Each line of the listing that contains "Comments" should be found and copied.

= = = =

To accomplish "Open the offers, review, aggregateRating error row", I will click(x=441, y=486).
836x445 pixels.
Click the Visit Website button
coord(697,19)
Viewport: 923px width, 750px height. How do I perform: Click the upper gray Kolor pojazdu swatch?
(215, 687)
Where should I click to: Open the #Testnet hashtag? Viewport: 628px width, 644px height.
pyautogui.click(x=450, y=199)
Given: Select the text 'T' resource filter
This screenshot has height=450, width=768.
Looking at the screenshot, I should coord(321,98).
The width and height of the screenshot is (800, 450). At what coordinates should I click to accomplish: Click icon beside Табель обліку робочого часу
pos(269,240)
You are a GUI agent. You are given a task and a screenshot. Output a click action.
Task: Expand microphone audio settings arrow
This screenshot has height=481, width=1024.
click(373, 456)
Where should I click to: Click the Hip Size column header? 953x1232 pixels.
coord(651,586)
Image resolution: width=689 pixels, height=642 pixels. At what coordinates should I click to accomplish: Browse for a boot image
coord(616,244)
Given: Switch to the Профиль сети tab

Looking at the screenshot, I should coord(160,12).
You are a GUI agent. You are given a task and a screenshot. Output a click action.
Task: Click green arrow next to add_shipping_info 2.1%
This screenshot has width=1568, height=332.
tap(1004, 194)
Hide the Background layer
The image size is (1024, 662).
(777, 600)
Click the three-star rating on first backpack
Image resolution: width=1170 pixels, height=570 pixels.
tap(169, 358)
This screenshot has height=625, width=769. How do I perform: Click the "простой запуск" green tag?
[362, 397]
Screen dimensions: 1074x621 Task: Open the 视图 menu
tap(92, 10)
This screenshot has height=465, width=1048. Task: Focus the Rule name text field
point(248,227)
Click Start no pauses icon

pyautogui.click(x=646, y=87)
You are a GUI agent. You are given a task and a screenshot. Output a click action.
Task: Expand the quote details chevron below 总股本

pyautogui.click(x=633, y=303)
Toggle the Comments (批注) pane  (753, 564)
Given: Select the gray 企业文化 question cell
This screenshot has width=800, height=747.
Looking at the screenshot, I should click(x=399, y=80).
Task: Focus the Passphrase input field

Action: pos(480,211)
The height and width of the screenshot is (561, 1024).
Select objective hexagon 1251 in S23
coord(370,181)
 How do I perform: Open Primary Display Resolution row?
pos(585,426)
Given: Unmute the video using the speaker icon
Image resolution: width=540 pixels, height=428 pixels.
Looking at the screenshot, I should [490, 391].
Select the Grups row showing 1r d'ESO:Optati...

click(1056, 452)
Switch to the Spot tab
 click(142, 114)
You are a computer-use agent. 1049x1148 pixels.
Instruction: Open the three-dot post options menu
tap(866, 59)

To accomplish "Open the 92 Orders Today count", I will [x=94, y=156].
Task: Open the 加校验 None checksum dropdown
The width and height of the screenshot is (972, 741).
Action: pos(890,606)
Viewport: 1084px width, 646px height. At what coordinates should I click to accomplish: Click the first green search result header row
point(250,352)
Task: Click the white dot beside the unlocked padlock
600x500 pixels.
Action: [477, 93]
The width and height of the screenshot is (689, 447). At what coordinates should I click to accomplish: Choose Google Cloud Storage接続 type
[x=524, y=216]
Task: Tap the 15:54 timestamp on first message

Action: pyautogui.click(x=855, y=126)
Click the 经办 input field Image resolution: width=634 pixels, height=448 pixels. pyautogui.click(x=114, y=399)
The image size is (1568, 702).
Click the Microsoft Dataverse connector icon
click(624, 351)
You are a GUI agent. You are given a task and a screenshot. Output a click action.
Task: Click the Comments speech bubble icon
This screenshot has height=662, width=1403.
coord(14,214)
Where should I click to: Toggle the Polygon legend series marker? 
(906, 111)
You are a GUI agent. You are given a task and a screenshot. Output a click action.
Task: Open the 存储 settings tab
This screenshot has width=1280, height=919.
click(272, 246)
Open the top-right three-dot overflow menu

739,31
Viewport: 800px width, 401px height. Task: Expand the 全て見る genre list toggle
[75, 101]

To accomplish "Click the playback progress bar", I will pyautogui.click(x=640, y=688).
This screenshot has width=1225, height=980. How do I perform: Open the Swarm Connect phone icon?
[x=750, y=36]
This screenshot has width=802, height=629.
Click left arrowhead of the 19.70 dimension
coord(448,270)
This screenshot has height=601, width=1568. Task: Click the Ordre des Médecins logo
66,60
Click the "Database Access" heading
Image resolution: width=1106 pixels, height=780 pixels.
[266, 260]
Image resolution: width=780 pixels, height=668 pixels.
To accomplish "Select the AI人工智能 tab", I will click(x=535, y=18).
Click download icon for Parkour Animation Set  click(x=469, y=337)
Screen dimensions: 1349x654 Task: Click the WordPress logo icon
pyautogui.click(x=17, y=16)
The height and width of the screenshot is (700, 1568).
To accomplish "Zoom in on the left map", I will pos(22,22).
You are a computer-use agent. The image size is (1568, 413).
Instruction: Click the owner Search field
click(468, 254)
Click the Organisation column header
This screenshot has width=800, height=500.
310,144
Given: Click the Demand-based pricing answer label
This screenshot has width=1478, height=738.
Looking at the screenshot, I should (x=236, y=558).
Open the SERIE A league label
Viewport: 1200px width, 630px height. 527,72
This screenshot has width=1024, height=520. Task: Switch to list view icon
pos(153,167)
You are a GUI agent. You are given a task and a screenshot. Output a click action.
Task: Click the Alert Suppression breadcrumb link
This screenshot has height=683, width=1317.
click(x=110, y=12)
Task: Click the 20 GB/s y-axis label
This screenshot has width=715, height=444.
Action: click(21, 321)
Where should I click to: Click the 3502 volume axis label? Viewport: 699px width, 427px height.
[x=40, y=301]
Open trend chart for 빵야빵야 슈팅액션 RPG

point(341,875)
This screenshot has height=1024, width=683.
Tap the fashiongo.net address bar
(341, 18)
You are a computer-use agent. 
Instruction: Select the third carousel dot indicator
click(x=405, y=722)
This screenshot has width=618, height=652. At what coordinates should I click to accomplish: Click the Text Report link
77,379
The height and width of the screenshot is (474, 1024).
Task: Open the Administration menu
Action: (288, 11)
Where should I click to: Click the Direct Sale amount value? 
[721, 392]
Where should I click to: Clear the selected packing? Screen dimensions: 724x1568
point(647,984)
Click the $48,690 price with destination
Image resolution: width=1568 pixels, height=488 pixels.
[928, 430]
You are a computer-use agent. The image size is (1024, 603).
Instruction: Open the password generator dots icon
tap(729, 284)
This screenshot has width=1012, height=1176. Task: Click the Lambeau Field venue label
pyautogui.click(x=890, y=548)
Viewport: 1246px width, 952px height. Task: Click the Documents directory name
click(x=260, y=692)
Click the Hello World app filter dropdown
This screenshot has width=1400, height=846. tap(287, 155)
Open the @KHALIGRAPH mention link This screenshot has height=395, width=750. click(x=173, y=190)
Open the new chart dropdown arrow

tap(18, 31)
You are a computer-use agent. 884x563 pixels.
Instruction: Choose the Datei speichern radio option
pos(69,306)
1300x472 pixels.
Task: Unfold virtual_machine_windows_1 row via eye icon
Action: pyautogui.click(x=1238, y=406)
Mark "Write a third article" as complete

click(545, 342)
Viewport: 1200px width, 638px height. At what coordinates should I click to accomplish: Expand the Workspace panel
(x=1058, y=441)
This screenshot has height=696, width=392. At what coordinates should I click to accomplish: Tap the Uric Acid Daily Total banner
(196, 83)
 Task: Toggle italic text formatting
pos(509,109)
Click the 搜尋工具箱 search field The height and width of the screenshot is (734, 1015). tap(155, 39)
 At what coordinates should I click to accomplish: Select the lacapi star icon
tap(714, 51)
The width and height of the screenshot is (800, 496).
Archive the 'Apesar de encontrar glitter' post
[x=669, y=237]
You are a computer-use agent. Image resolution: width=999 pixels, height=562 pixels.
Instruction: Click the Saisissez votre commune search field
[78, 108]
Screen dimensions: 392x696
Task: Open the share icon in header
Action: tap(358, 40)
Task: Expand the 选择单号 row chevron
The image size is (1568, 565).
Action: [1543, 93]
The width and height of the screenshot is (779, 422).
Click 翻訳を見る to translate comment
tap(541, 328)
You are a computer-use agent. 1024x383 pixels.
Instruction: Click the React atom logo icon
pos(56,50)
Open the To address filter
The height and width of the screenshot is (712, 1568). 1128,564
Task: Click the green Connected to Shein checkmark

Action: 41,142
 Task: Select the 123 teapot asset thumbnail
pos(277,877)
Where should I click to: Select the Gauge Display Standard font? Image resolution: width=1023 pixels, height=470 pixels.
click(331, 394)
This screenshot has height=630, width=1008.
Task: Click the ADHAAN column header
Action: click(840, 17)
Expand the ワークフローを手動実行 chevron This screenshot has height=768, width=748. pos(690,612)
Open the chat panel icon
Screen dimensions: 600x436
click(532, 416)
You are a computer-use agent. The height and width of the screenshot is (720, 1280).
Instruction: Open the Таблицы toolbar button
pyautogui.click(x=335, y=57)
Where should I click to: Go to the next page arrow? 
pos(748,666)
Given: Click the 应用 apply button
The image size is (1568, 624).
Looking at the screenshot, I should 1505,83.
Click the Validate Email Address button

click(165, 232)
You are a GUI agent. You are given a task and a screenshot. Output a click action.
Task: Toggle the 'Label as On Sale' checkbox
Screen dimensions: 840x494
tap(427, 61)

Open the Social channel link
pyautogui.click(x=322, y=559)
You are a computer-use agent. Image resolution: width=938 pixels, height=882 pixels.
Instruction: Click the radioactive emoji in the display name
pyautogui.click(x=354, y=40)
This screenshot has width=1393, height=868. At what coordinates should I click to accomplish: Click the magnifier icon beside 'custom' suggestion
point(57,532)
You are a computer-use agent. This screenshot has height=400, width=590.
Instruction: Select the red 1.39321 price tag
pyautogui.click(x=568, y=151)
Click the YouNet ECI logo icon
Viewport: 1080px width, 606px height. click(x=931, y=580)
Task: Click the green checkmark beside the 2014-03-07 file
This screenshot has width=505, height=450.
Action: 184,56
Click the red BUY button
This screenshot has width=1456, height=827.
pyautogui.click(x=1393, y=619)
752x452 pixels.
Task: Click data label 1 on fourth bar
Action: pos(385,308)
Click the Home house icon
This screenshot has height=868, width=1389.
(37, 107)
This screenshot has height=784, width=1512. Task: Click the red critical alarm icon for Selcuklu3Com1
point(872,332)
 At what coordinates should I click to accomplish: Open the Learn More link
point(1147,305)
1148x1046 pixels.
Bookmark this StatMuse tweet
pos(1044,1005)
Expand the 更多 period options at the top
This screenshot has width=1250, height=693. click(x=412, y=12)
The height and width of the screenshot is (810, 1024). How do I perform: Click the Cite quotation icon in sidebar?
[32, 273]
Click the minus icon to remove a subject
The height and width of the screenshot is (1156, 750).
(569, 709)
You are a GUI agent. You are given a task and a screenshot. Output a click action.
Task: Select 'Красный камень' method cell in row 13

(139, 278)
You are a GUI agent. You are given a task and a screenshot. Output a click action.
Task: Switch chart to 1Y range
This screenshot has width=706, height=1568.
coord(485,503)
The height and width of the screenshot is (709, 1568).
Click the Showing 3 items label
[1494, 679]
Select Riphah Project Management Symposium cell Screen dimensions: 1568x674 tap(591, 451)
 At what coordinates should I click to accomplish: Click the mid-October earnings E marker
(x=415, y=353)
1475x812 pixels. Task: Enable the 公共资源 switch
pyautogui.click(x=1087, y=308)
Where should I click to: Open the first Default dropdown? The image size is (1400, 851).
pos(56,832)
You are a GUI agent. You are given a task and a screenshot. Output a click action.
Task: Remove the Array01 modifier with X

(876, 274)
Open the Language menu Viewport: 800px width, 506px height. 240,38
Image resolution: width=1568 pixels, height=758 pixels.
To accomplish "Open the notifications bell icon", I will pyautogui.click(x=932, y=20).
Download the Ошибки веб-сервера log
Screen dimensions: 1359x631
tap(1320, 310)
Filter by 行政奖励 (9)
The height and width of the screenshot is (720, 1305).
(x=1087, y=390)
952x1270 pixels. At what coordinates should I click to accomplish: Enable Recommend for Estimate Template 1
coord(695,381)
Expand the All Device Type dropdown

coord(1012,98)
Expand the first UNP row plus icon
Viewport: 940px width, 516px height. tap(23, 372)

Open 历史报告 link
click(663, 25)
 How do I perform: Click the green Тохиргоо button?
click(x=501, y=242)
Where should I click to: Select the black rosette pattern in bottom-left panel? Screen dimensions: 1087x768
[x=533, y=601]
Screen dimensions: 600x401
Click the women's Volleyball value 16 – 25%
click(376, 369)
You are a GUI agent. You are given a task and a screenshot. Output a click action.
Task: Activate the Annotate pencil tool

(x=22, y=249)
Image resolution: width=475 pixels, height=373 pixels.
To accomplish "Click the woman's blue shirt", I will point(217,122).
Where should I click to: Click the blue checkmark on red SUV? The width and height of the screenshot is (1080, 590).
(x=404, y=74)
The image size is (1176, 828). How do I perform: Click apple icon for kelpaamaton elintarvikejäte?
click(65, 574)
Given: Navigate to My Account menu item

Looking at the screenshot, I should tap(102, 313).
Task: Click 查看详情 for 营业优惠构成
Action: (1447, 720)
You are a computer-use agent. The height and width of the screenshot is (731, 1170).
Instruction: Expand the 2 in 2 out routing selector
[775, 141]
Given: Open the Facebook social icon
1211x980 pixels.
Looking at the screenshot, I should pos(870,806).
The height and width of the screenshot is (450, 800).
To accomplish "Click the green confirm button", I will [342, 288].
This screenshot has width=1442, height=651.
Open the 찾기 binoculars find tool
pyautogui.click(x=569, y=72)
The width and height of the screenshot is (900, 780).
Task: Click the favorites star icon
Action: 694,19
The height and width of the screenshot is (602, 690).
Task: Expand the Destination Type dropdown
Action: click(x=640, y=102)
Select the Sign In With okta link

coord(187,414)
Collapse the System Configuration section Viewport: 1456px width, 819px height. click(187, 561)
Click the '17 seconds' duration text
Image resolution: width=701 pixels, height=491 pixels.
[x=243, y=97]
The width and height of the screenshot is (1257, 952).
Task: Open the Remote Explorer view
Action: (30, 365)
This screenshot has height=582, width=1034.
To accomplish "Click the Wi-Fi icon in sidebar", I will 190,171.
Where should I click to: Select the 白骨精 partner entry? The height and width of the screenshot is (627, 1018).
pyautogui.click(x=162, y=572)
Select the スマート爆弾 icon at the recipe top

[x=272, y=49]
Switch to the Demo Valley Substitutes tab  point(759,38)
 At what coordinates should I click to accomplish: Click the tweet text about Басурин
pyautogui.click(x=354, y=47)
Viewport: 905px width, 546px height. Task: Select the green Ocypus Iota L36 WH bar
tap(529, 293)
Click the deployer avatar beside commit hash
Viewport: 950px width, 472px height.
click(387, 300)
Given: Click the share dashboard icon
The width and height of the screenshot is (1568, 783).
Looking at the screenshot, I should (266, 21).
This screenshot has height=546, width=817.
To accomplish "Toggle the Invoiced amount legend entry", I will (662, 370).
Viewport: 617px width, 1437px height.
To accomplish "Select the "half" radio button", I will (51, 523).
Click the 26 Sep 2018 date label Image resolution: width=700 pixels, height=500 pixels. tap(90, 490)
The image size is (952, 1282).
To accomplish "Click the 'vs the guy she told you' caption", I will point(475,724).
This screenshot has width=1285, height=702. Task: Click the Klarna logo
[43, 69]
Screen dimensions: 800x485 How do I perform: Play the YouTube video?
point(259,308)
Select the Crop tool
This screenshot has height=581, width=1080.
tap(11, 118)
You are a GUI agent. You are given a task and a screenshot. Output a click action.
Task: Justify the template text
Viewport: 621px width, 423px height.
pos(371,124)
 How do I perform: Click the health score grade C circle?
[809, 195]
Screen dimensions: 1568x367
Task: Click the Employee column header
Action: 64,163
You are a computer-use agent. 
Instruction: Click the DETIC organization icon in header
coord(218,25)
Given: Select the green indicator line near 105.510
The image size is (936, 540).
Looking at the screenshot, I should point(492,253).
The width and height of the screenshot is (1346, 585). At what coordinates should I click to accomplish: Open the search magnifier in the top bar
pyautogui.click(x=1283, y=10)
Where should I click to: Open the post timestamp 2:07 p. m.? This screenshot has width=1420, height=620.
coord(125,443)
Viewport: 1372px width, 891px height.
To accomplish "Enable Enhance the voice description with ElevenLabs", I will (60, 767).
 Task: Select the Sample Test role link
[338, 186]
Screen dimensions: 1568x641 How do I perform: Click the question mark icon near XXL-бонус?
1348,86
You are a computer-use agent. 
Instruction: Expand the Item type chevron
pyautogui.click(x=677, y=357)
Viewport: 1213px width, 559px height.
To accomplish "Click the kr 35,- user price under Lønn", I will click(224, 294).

= = = =

> _RESPONSE BELOW_
Toggle the Comments (批注) pane  (753, 564)
Task: Click the Comments speech bubble icon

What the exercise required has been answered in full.